Picks and Pans Review: Queen

UPDATED 02/15/1993 at 01:00 AM EST Originally published 02/15/1993 at 01:00 AM EST

CBS (Sun., Feb. 14, 9 p.m. ET)

D+

At the time of his death, author Alex Haley (Roots) was researching the life of his paternal grandmother, a racially mixed woman named Queen. The network, with Haley collaborator David Stevens, has turned her story into a shoddy six-hour miniseries.

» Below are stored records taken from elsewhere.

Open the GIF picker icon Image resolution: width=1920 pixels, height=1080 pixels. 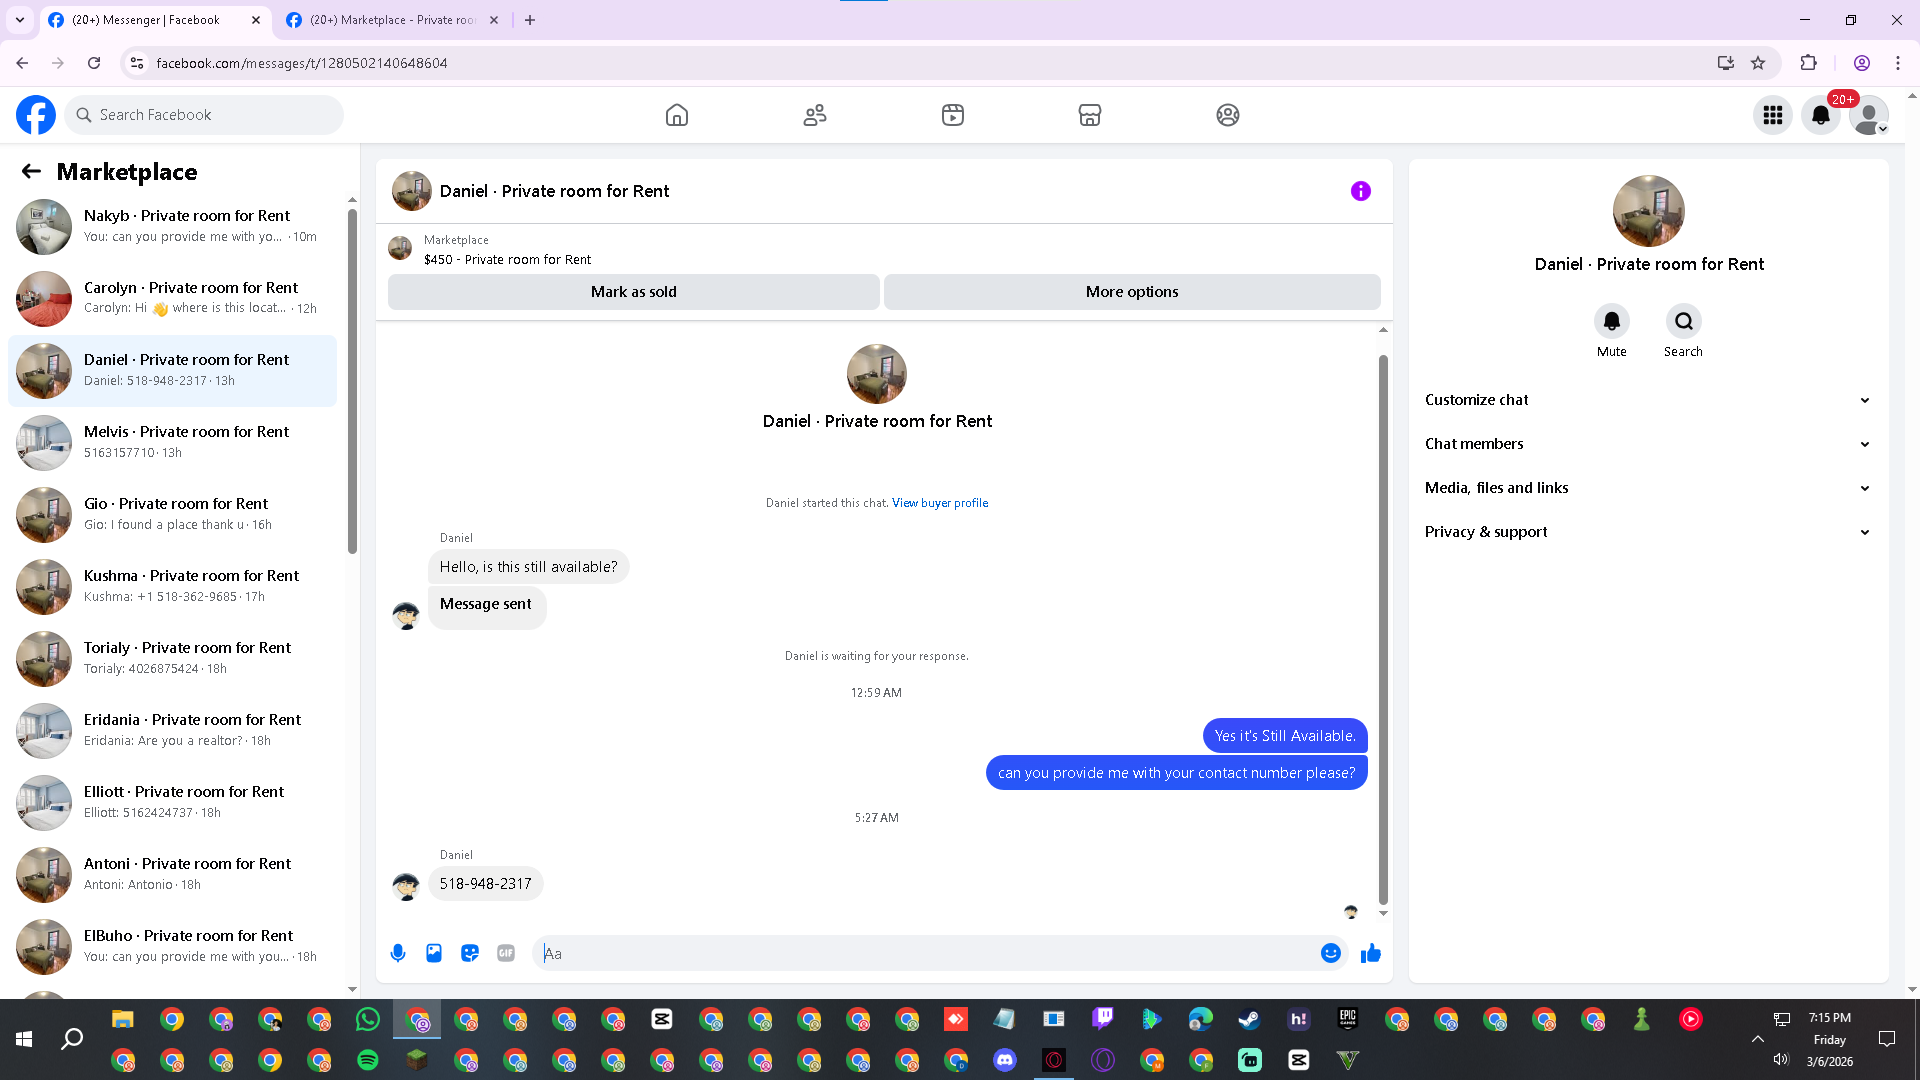tap(506, 953)
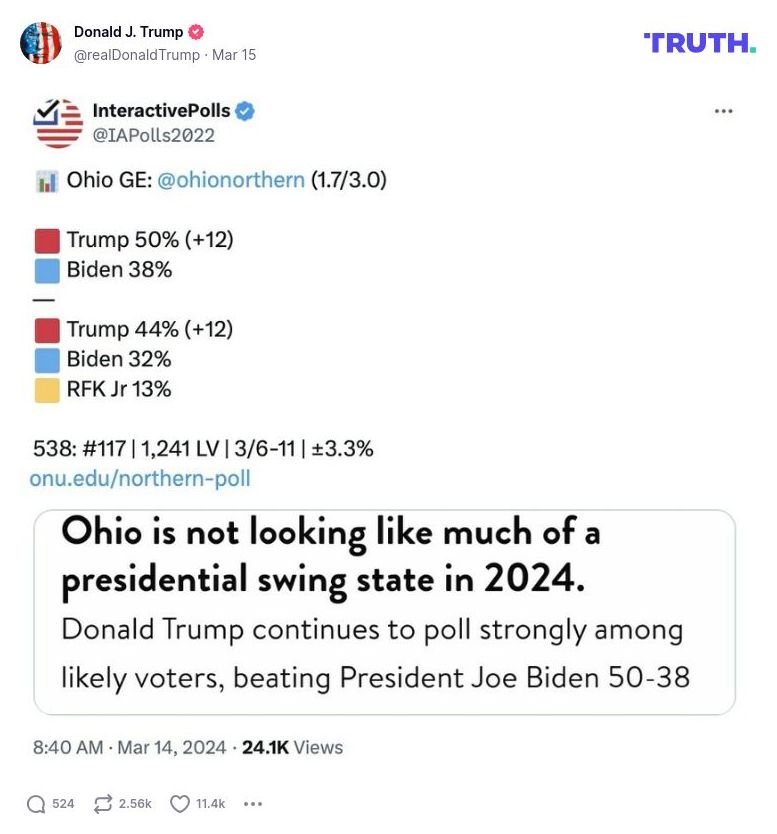Open the more options menu below the post

click(254, 803)
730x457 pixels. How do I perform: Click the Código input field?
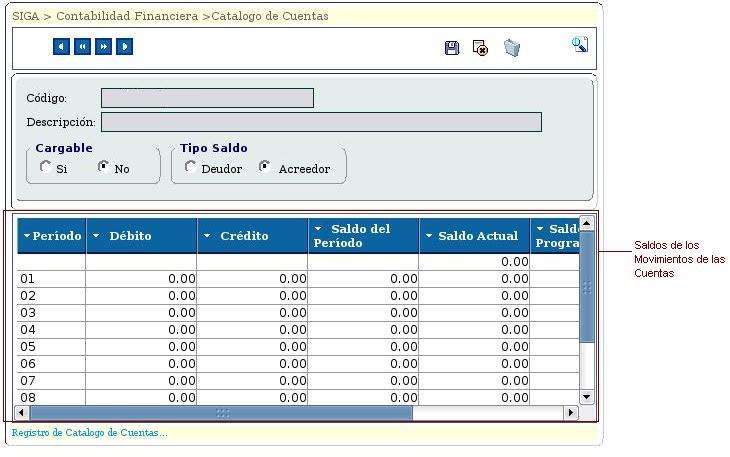tap(207, 98)
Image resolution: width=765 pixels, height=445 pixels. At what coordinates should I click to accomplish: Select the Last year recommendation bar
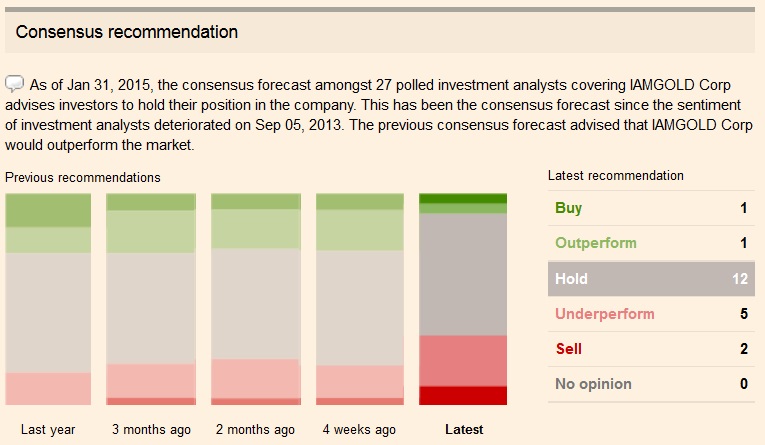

The first night is a dreadfully vacuous re-creation of the antebellum South, where Queen is born to an Alabama plantation owner (Wings's Tim Daly) and one of his slaves (Jasmine Guy). Sunday's flimsy "Massapiece" Theater gives way to Tuesday's feverish vale of tears, as a grown Queen (Halle Berry), now free but spurned by both races, struggles to find her place in the world, enduring terrible deprivations and unbearable losses. Only on the final night, Thursday, does the mini come alive (and briefly at that), when Danny Glover enters the picture as Alec Haley, a widowed ferryboat skipper in Tennessee with whom Queen finds a degree of happiness.

A subhumdrum script makes for a procession of artificial performances by such people as Ossie Davis, Martin Sheen, Ann-Margret, Patricia Clarkson, Paul Winfield and George Grizzard. The project from start to finish is so remarkably superficial and unconvincing that it succeeds neither as tragedy nor as history.